Also Known as: John H. Rogers
Salem, Massachusetts 1829
New Canaan, Connecticut 1904
- New York, New York
Collection of the New-York Historical Society; negative #26484.
Luce Artist Quote
“I think if I . . . represent pure human nature I can make a living by it as well as enjoy it exceedingly.” John Rogers, 1859, quoted in David Wallace, John Rogers, 1967
Born in Massachusetts, later lived in Chicago and New York City. Sculptor whose mass-produced plaster "Rogers Groups" of adults and children found places in many American homes and in some museums.
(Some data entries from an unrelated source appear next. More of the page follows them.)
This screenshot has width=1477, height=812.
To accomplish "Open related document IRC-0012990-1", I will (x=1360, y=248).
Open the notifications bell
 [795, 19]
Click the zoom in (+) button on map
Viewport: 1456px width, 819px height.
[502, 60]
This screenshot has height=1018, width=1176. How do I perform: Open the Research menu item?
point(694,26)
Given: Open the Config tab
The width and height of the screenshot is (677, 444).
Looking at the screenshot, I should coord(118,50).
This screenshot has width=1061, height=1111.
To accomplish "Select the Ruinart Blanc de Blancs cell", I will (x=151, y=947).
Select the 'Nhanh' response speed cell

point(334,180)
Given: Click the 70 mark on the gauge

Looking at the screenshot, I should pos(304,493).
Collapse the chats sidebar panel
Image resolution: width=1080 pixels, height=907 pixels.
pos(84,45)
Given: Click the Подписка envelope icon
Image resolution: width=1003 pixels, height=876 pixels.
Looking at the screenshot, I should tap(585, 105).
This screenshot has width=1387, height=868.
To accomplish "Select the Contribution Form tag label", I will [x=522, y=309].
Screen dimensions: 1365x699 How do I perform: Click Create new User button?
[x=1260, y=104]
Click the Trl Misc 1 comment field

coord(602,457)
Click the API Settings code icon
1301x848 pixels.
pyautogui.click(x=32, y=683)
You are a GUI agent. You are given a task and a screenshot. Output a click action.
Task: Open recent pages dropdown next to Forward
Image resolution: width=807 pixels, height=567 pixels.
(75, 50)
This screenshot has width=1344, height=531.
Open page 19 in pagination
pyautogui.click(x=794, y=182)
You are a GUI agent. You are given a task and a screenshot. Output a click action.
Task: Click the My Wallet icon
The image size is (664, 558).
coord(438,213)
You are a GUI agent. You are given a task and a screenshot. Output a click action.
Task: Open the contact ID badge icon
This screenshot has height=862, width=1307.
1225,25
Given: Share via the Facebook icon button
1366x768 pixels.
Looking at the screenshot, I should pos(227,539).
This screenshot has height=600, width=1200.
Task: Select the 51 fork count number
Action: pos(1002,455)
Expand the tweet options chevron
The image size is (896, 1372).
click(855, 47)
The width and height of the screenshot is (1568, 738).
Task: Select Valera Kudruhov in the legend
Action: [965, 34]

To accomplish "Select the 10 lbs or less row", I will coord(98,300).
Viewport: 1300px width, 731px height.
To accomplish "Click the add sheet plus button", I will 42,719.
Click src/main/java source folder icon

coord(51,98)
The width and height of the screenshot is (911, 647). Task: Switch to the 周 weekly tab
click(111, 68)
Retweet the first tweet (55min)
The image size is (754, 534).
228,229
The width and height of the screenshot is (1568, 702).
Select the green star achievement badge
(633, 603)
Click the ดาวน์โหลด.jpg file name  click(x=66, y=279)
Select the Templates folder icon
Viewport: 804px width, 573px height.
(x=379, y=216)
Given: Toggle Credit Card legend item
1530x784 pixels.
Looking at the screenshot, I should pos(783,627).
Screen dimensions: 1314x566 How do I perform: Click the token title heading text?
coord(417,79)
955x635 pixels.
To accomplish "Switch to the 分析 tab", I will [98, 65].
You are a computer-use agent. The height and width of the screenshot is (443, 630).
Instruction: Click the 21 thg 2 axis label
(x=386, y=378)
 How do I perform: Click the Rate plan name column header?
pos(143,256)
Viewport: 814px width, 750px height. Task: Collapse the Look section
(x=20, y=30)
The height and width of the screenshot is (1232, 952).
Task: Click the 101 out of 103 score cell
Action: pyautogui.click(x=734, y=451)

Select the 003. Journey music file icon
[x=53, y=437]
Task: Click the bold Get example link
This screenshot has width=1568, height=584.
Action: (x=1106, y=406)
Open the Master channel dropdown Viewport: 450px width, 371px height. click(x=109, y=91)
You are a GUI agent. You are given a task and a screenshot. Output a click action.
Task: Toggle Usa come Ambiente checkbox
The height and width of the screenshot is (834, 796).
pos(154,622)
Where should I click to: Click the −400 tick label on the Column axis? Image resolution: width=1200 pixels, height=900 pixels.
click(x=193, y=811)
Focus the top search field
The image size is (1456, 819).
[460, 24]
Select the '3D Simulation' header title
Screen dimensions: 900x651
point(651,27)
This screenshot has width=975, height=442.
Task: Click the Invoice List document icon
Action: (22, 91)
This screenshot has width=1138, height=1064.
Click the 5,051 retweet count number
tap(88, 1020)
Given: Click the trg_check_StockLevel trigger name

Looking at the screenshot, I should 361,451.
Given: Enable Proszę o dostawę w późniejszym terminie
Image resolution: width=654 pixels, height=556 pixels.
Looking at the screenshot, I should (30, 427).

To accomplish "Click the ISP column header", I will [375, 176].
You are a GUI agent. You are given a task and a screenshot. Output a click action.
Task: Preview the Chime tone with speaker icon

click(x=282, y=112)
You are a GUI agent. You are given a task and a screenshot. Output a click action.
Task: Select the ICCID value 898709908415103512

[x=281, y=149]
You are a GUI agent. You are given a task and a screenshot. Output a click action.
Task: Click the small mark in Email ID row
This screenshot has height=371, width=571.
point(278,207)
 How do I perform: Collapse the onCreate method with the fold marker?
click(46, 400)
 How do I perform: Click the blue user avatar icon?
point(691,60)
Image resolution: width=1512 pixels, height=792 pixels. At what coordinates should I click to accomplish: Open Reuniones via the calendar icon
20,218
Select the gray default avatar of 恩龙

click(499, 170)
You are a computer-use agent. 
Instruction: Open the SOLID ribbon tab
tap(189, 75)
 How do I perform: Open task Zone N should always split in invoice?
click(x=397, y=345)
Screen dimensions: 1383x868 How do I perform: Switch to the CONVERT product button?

Charles Sullivan, ed American Beauties: Women in Art and Literature (New York: Henry N. Abrams, Inc., in association with National Museum of American Art, 1993)
Luce Artist Biography
John Rogers was hugely popular with the American public during the late 1800s, selling almost eighty thousand of his plaster statuettes or “groups.” As a young man, he trained to be a machinist and worked in several factories. He spent his spare time modeling figures from clay and in 1858 decided to travel to Europe to train to be a sculptor. He was disappointed, however, because his realistic approach to sculpture did not fit with the neoclassical style practiced in Rome and Paris, and he soon returned to America. He exhibited his sculptures in shop windows and charity fairs, taking orders for copies. His small groups sold for around fifteen dollars, making them a popular art for the middle class rather than accessories for “rich people’s parlors.”